Abstract:
A hybrid fuel injection system which allows electronic control over the injection processes, wherein selective rate shaping and multiplicity of injections is possible. The hybrid fuel injection system consists of an add-on common rail system (CRS) which provides supplemental fuel injections with respect to the main fuel injections provided by a unit pump system (UPS). Additionally, the CRS can serve to provide fuel injections as necessary to effect a “limp-home” mode of engine operation in the event of a failure of the UPS. Both the CRS and the UPS use common fuel supply, return, injector, and electronic controller.

Description:
TECHNICAL FIELD 
   The present invention relates to fuel injection systems for internal combustion engines, particularly diesel engines. More particularly, the present invention relates to an electronically-controlled hybrid fuel injection system for providing selective fuel injection rate shaping and multiplicity of injections. 
   BACKGROUND OF THE INVENTION 
   To meet future EPA emissions standards, large bore medium speed diesel engines need greater flexibility and reliability on the fuel injection equipment with regard to fuel metering, injection timing, injection pressure, rate of injection (rate shaping) and multiple (pre-, post-, or split) injections independent of engine speed. A production unit pump system (UPS) offers the advantage of design simplicity with flexibility on electronically-controlled injection timing. 
   However, the rate of injection and injection pressure are solely dependent upon cam profile and engine speed, and are optimized for full load operating conditions. It is impossible to provide split injections and/or injection pressure control and pressure level. At engine idle and lower speeds, the UPS cannot generate adequate high injection pressures that are necessary to achieve complete combustion. 
   In order to overcome these shortcomings, advancements to the UPS such as current controlled rate shaping (CCRS) and advanced unit pump system (AUPS) are being developed by the fuel injection equipment manufacturers. For example, see International Council on Combustion Engines, 2001 Congress, Hamburg, Germany, pages 511 through 517. Also, several new injection systems, such as common rail system (CRS) and amplifier piston common rail system (APCRS), are currently being developed. The CCRS concept offers the advantage of excellent retrofit capability with incremental cost, and it can provide initial injection rate shaping (boot injection) but limited by the cam profile, engine speed, and needle valve opening pressure. The AUPS can provide controlled injection pressure that is independent of engine speed. However, it cannot provide split injections that are essential to reduce certain exhaust emissions, engine noise, and improve fuel efficiency. 
   The CRS and APCRS systems (both being non-UPS) offer flexibility to control the injection timing and injection pressure independent of cam profile and/or engine speed. However, the high pressure CRS allows only controlling simple and multiple injections. Higher pressure peaks at the end of injection event and pressure pulsations at higher injection quantities limit its application to medium speed, large bore diesel engines. The APCRS, using either hydraulically- or mechanically-controlled pressure amplifier concepts, has the potential to permit pre- and post-injections, and variations in injection rate shaping. However, the boot pressure ratio is not variable because of a geometrically-fixed amplification ratio. 
   A more critical hardware constraint is the layout of the low-pressure system avoiding pressure pulsations. In comparison, the production UPS and the delineated alternative fuel systems cannot offer the desired flexible injection (cam and speed independent injection pressure, rate shaping, and multiple injections) while maintaining the reliability and cost effective retrofit capability.

> [GIVEN INFORMATION]:
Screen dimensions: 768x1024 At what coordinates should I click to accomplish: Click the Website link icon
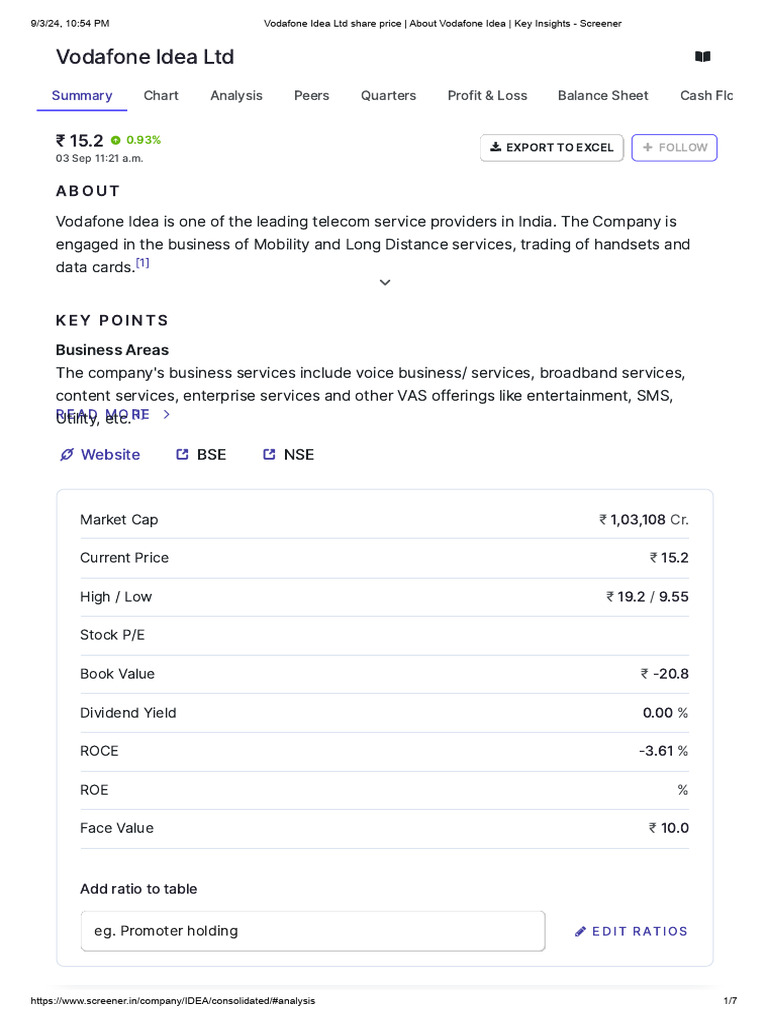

> [WRITTEN PROBLEM]:
Carry on the patent text about the hybrid fuel injection system, starting right after its last sentence.

> [ANSWER TO THE TASK]:
   Accordingly, what remains needed in the art is a fuel injection system which is a hybrid, the system allowing electronic control over the injection processes, wherein selective rate shaping and multiplicity of injections is made possible. 
   SUMMARY OF THE INVENTION 
   The present invention is a hybrid fuel injection system which allows electronic control over the injection processes, wherein selective rate shaping and multiplicity of injections is made possible. 
   The hybrid fuel injection system according to the present invention combines the benefits of both the high pressure common rail system (CRS) and the unit pump system (UPS) to achieve greater flexibility on fuel metering, injection timing, injection pressure, rate of injection, pre-injection, split injections, and post-injection. Further, it has excellent retrofit capability because the CRS will be added to the existing UPS. The hybrid fuel injection system combines the benefits of UPS and CRS with a potential to provide a CRS retrofit kit to an existing UPS. The hybrid fuel injection system offers the potential of providing pre-, post-, or multiple (split) fuel injections independent of cam profile and engine speed while combing the benefits of advanced unit pump systems (which can provide controllable injection pressure and rate shaping).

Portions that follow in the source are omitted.